11 The applicant gave evidence and was taken to this aspect of the Pre-Sentence Report by his legal representative. The applicant maintained that the detailed entries in the diary were not made for the purposes of future titillation, rather they were "simply part of my record-keeping process." Further the applicant said that he disagreed with the expression of opinion concerning his risk of re-offending on the basis that "I have the character, the strength of character to resist any further temptations and I mean that. I believe I will not re-offend again. I have made a vow to God and I make it to his Honour and to the court that I have no intention of re-offending in the rest of my lifetime in such matters again."
12 However, in cross-examination when it was put to the applicant that the diary entries included descriptions of the sexual prowess of the boys, and that in those circumstances the diaries were an attempt to retain a memory of the sexual performances and physical descriptions of the younger victims, the applicant agreed that such was the case. The applicant then reluctantly conceded that the diary was kept for titillation purposes.
13 In the light of this evidence and the evidence contained within the report of the psychologist, it was clearly open to his Honour to factor into the sentencing exercise the need for specific deterrence. In so far as the applicant's counsel contended that his Honour failed to take account of the applicant's evidence in this regard, I would reject that submission. The applicant's evidence on the subject of his risk of re-offending is clearly reflected at page 18 of the remarks, where his Honour repeats what the applicant had said regarding his "willpower to say no to the temptation."
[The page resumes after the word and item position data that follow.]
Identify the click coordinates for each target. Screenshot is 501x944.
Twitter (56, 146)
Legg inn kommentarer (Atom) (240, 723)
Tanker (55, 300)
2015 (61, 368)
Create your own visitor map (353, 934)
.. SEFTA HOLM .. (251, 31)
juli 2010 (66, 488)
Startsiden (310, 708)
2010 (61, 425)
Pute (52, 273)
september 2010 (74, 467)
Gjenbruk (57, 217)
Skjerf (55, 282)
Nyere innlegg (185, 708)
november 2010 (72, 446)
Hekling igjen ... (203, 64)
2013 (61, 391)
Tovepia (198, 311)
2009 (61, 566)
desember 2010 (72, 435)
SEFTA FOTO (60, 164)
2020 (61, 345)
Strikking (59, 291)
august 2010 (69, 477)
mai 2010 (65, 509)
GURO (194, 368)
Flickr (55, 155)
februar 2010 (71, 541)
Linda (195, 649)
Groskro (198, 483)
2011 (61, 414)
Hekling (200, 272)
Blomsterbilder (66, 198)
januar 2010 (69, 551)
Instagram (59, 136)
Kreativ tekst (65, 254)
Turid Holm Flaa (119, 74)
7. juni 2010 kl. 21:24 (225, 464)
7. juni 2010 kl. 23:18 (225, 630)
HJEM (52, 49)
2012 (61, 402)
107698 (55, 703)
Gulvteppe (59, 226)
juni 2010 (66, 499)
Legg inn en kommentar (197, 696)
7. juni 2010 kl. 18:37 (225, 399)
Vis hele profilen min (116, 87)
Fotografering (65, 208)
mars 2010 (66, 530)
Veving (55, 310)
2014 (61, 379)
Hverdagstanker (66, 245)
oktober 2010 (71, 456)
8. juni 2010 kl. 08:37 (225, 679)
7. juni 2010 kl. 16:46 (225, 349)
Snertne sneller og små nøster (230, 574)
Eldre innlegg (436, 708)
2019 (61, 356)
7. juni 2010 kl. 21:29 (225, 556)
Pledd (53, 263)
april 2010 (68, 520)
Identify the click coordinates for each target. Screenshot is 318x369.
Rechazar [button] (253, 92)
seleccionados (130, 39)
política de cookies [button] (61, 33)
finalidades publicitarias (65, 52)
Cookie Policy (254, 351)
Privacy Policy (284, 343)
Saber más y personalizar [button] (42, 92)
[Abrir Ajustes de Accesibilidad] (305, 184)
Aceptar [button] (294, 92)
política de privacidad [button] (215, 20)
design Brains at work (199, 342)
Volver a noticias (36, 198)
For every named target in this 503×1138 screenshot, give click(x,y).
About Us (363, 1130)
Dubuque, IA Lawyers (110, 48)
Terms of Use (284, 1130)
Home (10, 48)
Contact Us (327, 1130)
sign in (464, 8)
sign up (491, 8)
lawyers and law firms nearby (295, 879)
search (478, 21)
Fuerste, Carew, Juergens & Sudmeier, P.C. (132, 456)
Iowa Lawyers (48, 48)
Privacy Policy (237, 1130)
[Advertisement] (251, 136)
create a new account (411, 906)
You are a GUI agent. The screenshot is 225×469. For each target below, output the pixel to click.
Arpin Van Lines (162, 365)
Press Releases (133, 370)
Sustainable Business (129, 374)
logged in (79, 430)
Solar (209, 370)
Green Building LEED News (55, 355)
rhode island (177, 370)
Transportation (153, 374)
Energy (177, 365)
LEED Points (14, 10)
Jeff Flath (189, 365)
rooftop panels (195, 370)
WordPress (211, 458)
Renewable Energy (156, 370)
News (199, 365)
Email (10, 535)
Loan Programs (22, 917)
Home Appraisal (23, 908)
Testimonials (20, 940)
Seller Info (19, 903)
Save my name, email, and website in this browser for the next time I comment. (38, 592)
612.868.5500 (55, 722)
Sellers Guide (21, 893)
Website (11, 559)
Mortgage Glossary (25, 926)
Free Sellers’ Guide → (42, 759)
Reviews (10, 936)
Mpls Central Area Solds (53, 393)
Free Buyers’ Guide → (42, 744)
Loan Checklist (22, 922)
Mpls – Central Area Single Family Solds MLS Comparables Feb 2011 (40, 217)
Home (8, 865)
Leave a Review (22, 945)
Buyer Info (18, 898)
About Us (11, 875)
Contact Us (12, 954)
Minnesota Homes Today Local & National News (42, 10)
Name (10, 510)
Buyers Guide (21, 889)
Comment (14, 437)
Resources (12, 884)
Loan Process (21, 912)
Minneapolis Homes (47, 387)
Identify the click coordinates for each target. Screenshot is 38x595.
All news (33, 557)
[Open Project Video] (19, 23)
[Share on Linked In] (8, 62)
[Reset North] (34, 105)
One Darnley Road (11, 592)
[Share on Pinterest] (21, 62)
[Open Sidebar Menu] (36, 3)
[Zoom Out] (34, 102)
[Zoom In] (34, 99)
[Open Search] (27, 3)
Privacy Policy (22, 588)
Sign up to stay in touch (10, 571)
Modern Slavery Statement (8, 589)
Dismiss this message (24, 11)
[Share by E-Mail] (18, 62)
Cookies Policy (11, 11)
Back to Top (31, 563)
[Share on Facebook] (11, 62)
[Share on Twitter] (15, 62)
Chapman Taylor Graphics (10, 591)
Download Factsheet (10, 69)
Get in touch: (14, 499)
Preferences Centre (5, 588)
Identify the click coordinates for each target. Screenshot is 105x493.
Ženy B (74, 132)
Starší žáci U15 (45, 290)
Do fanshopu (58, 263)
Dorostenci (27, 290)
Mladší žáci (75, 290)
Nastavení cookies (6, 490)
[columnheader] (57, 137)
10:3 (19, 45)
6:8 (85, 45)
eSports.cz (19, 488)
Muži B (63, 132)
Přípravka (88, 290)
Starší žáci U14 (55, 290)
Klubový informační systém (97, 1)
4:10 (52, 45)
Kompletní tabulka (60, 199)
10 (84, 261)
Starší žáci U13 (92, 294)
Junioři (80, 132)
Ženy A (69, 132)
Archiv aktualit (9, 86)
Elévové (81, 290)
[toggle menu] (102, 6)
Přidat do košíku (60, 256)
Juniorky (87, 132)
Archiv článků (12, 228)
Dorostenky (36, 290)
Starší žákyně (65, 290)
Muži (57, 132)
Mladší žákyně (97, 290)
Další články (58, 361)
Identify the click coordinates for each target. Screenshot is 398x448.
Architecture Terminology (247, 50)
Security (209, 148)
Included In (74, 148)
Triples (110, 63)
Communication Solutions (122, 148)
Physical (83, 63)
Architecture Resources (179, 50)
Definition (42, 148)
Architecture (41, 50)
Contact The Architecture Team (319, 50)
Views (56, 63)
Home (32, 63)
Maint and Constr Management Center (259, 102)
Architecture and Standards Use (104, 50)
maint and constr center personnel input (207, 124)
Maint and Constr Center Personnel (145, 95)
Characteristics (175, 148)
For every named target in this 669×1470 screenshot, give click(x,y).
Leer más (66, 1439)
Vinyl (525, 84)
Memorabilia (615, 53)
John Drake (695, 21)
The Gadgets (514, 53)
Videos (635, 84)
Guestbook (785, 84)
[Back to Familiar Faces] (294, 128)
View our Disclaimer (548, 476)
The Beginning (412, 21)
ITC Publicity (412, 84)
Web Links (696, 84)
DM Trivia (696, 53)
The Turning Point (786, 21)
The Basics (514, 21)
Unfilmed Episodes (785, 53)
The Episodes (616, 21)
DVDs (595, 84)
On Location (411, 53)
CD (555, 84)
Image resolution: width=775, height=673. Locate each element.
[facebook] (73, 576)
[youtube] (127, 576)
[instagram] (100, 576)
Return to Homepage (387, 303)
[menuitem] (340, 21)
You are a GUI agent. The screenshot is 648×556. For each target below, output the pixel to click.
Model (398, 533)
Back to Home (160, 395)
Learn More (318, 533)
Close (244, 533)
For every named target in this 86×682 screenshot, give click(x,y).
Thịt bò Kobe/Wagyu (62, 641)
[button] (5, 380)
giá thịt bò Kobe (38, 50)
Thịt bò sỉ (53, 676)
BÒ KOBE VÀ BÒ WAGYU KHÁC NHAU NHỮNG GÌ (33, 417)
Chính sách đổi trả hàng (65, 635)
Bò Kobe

14 The applicant's submission that his Honour placed undue weight upon the need to reflect specific deterrence in the sentence to be imposed, so as to justify the intervention of this Court, entails a finding that the sentence is manifestly excessive. The applicant does not make this submission in relation to any particular sentence, nor is there any complaint about the fact of partial accumulation of the sentences. The manifest excess, if there be any, is said to reside in the aggregate sentence and non parole period.
15 A number of sentences for similar offences imposed at first instance in the District and Supreme Courts of NSW, Queensland and Western Australia were before the sentencing judge. A perusal of the facts of those cases establishes that sentences of a similar order to those imposed upon the applicant were imposed upon offenders aged between 40 and 76, for comparative sexual conduct, following pleas of guilty and with otherwise strong subjective features. Given the maximum penalties for the offences committed by the applicant and the acknowledgement that some accumulation was warranted, I can see no basis for concluding that either the individual sentences, or the aggregate sentence as an expression of the totality of the applicant's criminality, were outside his Honour's legitimate sentencing discretion.
16 The orders I propose are :-
1. Leave to appeal granted
2. Appeal dismissed
17 MATHEWS AJ : I agree with Latham J.